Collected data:
-.-.-

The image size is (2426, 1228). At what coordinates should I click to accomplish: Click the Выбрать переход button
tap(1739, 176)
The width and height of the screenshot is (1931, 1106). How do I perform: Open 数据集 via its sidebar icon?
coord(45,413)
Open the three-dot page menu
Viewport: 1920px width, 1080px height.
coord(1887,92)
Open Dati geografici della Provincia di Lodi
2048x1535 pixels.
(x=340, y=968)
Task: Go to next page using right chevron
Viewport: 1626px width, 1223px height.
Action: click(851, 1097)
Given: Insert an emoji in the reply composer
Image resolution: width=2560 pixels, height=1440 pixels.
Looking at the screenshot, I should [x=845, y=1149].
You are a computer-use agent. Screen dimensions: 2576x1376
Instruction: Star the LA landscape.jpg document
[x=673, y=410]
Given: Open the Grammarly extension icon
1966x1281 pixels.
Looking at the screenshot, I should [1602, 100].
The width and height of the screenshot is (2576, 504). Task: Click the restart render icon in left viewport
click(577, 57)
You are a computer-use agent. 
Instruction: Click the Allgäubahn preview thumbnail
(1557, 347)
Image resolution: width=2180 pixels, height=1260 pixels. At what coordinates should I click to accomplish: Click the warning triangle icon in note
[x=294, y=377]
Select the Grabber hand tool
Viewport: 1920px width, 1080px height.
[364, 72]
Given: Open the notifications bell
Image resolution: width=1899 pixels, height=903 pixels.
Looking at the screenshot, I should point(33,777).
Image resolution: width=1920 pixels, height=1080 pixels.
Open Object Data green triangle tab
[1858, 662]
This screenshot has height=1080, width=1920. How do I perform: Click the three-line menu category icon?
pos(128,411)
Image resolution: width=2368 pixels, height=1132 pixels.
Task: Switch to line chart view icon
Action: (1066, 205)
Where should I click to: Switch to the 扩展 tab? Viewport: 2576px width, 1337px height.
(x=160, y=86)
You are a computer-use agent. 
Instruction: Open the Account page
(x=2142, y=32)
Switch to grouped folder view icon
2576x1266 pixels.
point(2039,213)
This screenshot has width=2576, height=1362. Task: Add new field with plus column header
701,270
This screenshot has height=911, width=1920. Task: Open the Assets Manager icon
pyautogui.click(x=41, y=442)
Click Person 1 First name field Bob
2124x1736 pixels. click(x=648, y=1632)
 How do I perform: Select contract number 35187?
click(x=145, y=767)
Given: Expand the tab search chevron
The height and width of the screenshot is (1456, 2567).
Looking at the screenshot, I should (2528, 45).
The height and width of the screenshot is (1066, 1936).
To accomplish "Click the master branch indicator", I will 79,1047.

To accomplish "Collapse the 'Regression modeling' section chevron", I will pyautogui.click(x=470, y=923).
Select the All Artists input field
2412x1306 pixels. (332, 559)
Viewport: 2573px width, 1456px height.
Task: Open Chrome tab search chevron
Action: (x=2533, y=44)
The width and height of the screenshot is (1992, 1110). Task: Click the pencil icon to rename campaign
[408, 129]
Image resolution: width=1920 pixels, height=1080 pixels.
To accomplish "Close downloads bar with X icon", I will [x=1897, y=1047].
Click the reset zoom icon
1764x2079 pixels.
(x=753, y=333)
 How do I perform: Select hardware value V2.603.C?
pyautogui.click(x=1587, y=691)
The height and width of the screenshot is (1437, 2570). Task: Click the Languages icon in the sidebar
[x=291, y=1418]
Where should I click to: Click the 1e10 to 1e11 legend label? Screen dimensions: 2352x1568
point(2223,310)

-.-.-

The entries are to be duplicated exactly, with nothing changed.

The image size is (2426, 1228). At what coordinates should I click to accomplish: Click the Выбрать переход button
tap(1739, 176)
The width and height of the screenshot is (1931, 1106). How do I perform: Open 数据集 via its sidebar icon?
coord(45,413)
Open the three-dot page menu
Viewport: 1920px width, 1080px height.
coord(1887,92)
Open Dati geografici della Provincia di Lodi
2048x1535 pixels.
(x=340, y=968)
Task: Go to next page using right chevron
Viewport: 1626px width, 1223px height.
Action: click(851, 1097)
Given: Insert an emoji in the reply composer
Image resolution: width=2560 pixels, height=1440 pixels.
Looking at the screenshot, I should [x=845, y=1149].
You are a computer-use agent. Screen dimensions: 2576x1376
Instruction: Star the LA landscape.jpg document
[x=673, y=410]
Given: Open the Grammarly extension icon
1966x1281 pixels.
Looking at the screenshot, I should [1602, 100].
The width and height of the screenshot is (2576, 504). Task: Click the restart render icon in left viewport
click(577, 57)
You are a computer-use agent. 
Instruction: Click the Allgäubahn preview thumbnail
(1557, 347)
Image resolution: width=2180 pixels, height=1260 pixels. At what coordinates should I click to accomplish: Click the warning triangle icon in note
[x=294, y=377]
Select the Grabber hand tool
Viewport: 1920px width, 1080px height.
[364, 72]
Given: Open the notifications bell
Image resolution: width=1899 pixels, height=903 pixels.
Looking at the screenshot, I should point(33,777).
Image resolution: width=1920 pixels, height=1080 pixels.
Open Object Data green triangle tab
[1858, 662]
This screenshot has height=1080, width=1920. How do I perform: Click the three-line menu category icon?
pos(128,411)
Image resolution: width=2368 pixels, height=1132 pixels.
Task: Switch to line chart view icon
Action: (1066, 205)
Where should I click to: Switch to the 扩展 tab? Viewport: 2576px width, 1337px height.
(x=160, y=86)
You are a computer-use agent. 
Instruction: Open the Account page
(x=2142, y=32)
Switch to grouped folder view icon
2576x1266 pixels.
point(2039,213)
This screenshot has width=2576, height=1362. Task: Add new field with plus column header
701,270
This screenshot has height=911, width=1920. Task: Open the Assets Manager icon
pyautogui.click(x=41, y=442)
Click Person 1 First name field Bob
2124x1736 pixels. click(x=648, y=1632)
 How do I perform: Select contract number 35187?
click(x=145, y=767)
Given: Expand the tab search chevron
The height and width of the screenshot is (1456, 2567).
Looking at the screenshot, I should (2528, 45).
The height and width of the screenshot is (1066, 1936).
To accomplish "Click the master branch indicator", I will 79,1047.

To accomplish "Collapse the 'Regression modeling' section chevron", I will pyautogui.click(x=470, y=923).
Select the All Artists input field
2412x1306 pixels. (332, 559)
Viewport: 2573px width, 1456px height.
Task: Open Chrome tab search chevron
Action: (x=2533, y=44)
The width and height of the screenshot is (1992, 1110). Task: Click the pencil icon to rename campaign
[408, 129]
Image resolution: width=1920 pixels, height=1080 pixels.
To accomplish "Close downloads bar with X icon", I will [x=1897, y=1047].
Click the reset zoom icon
1764x2079 pixels.
(x=753, y=333)
 How do I perform: Select hardware value V2.603.C?
pyautogui.click(x=1587, y=691)
The height and width of the screenshot is (1437, 2570). Task: Click the Languages icon in the sidebar
[x=291, y=1418]
Where should I click to: Click the 1e10 to 1e11 legend label? Screen dimensions: 2352x1568
point(2223,310)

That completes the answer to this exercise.